The End of Purgatory

“Too much stoke. We harvested too much stoke. Now we’re paying the price!” said Ryan aka Desert Mouse, when we had been stuck in the Ventura Boatyard for nearly four months back in ’15. Such is the yin-and-yang of boating, where the incredible beauty and soul-fulfilling sights of the sea are necessarily balanced by constant hard work and occasionally excruciating effort, all geared towards keeping the boat in good operation.

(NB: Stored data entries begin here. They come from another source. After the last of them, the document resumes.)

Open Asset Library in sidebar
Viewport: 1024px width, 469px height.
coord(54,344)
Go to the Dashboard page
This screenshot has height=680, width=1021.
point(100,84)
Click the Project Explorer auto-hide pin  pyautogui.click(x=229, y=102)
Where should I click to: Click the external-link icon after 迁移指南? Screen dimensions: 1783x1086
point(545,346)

According to the Catholics, Purgatory is a temporary place of suffering to purify our sins. What are the sins we were purifying at the boatyard, if not hubris, ie. over confidence? That is, the audacity that land creatures like us could navigate across the water, a foreign and unforgiving environment, in our particular case three years of sailing, crossing 10,000 miles aboard a fifty year old boat? Having repented through blood, sweat, and tears, humbled by the noxious demands of sanding dust, we were thus purified and readied to re-embark our journey.

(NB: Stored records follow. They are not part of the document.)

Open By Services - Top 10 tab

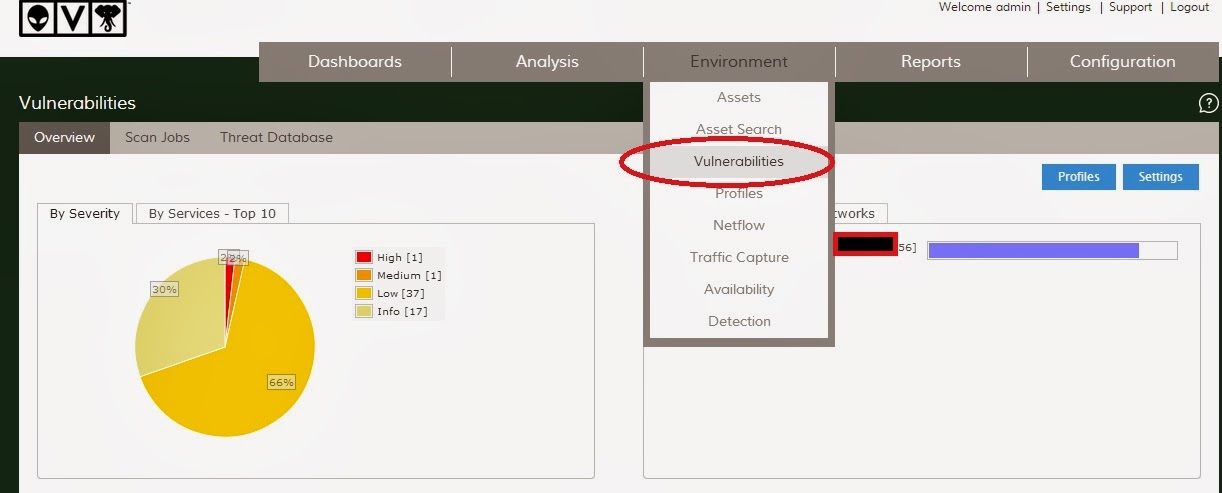pos(212,213)
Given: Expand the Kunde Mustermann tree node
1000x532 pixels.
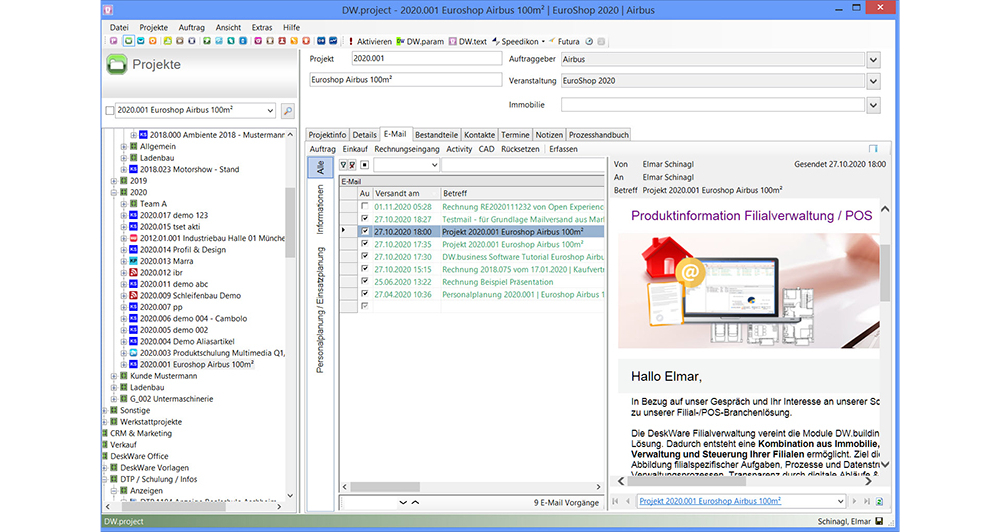Looking at the screenshot, I should 114,376.
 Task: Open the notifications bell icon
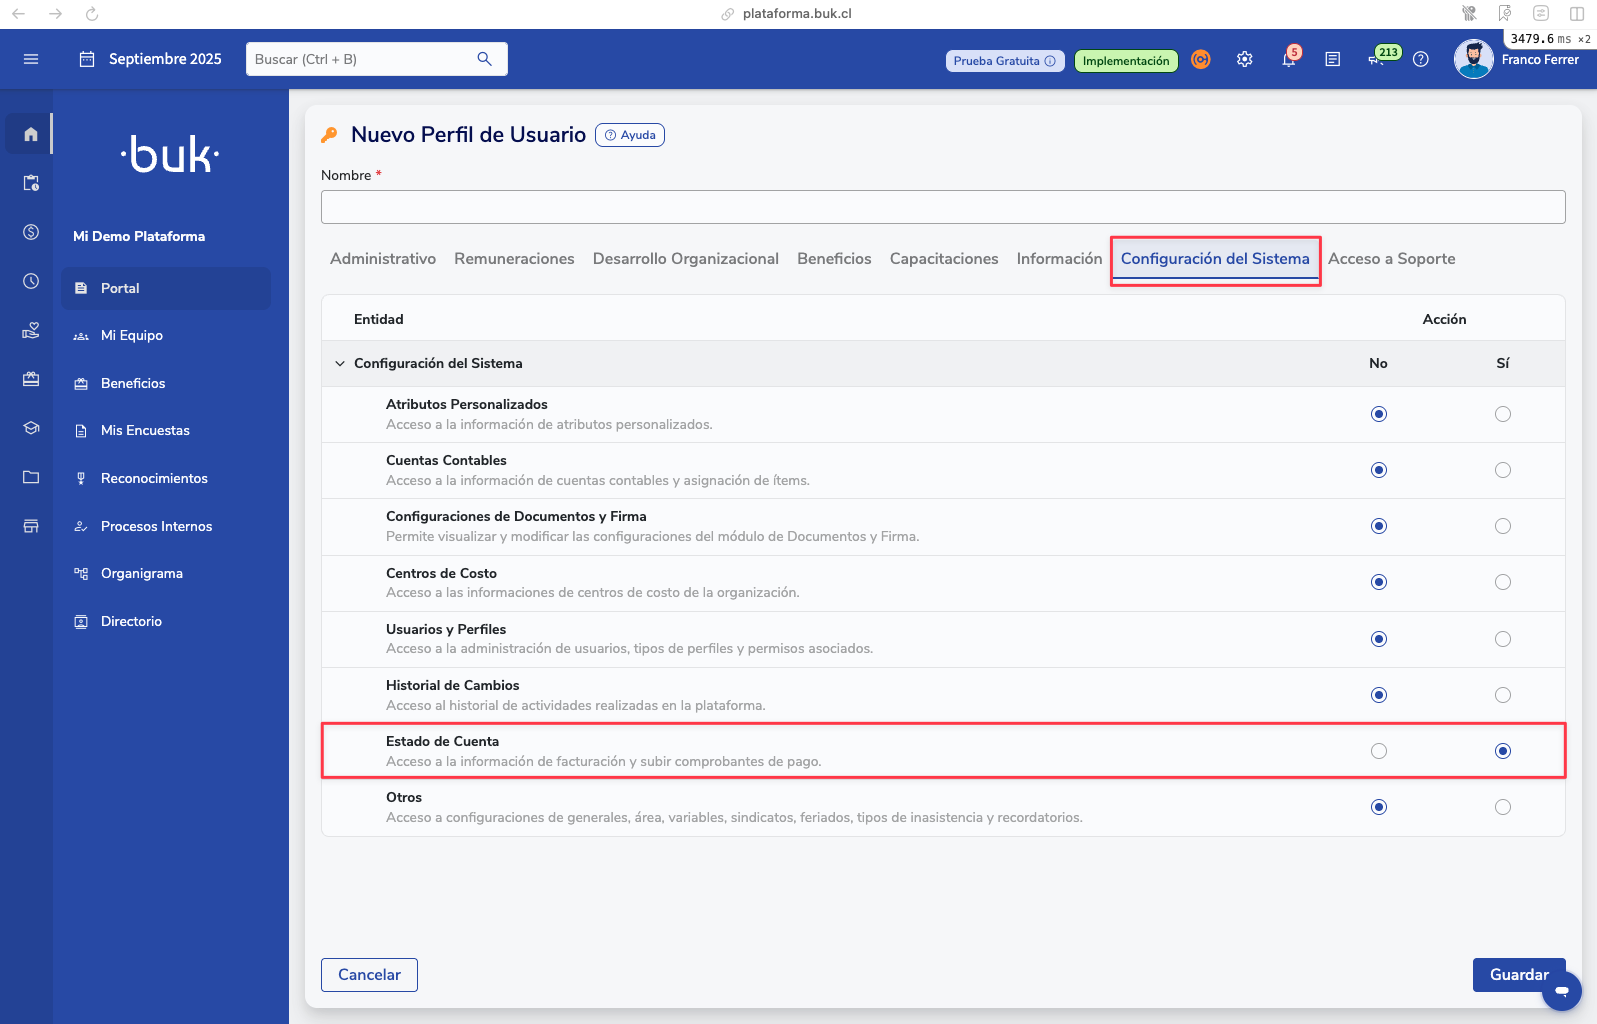[1289, 60]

The end was in sight. On Day 13 of our boatyard marathon, our buddy Adam arrived with his wife Kendra and 9yr old son Asher. He’s an old friend from Morro Bay back when I was cutting my teeth with the Tabula Raza, my first 29ft sailboat. Adam likes to say he was one of the “floundering fathers” of our sailing community, since we were together, cluelessly flailing at the start. He and family had joined us in Costa Rica last year on Aldebaran for a week. Now they would be sailing with us for the next two weeks in Marquesas. Naturally, we put the happy family to work on the paint immediately.

  
Our scheduled day for launch was Day 14, but that was a Friday. It is very bad luck to launch a boat on a Friday, plus it was Bastille Day so the boatyard owner was happy to postpone our launch by an extra day. We paid a French sailor-girl named Celine, who was needing work, to re-paint the ship’s name Aldebaran on the bows, using our mini projector to project the image onto the hull.

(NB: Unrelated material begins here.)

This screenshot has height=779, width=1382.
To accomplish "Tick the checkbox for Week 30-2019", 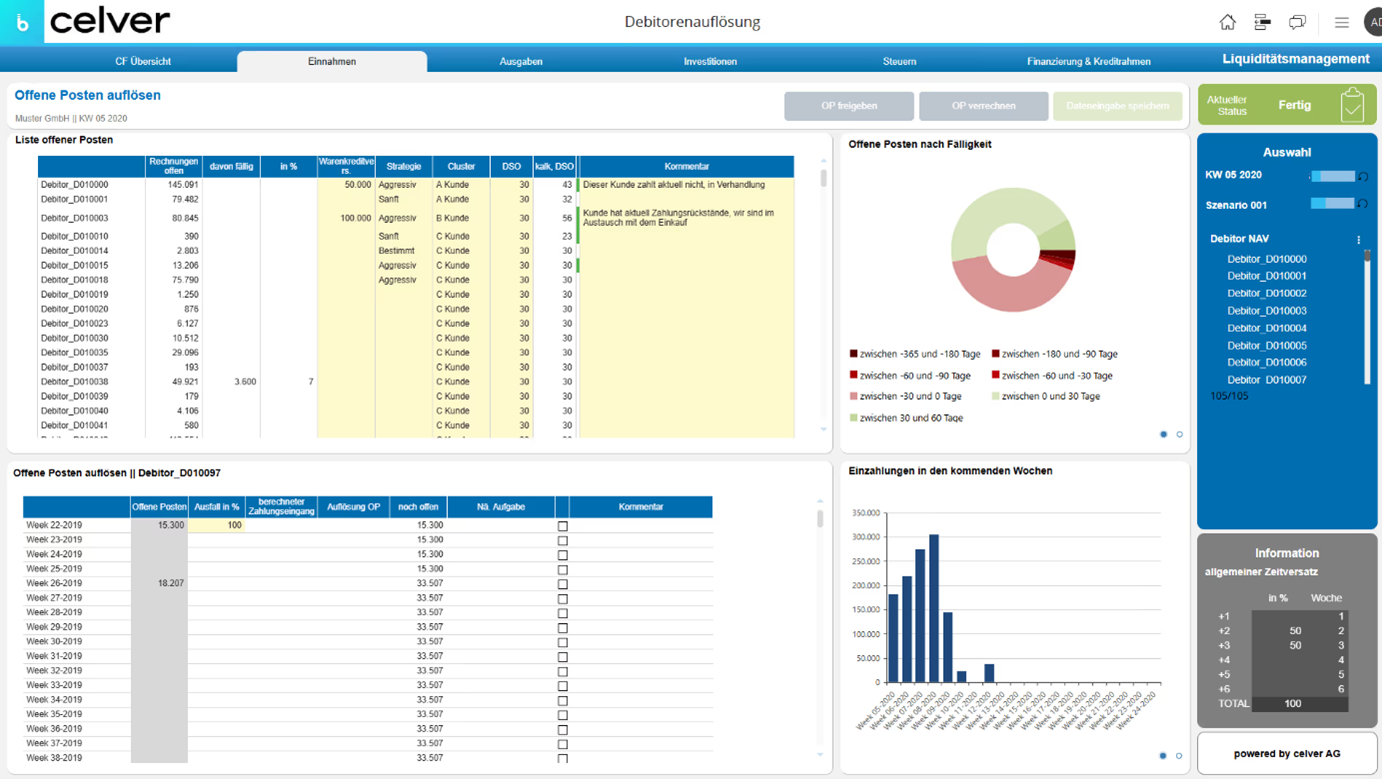I will coord(562,642).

The final crew for this upcoming leg arrived that afternoon: Matt and Judy, parents of our long time co-op member Robby Seid. They were joining the boat for the first time. They also got thrown into the last-minute painting mayhem.

  
On Day 15, we woke up at 3 am to put away the gargantuan mess of tools and materials that had piled up underneath the boat. The trailer-tractor lifted us up at 7am, and to our deep chagrin, the straps on the trailer crushed some paint and fiberglass on the keel. We rushed to make a super quick patch, mindful that high tide was 9am, which is the best time to enter the water. Around 10:30am, as Adam and Matt were still putting on final touches of red bottom paint (that stuff is expensive! $200/gallon, can’t be wasted!) we gave the go ahead to re-enter the water.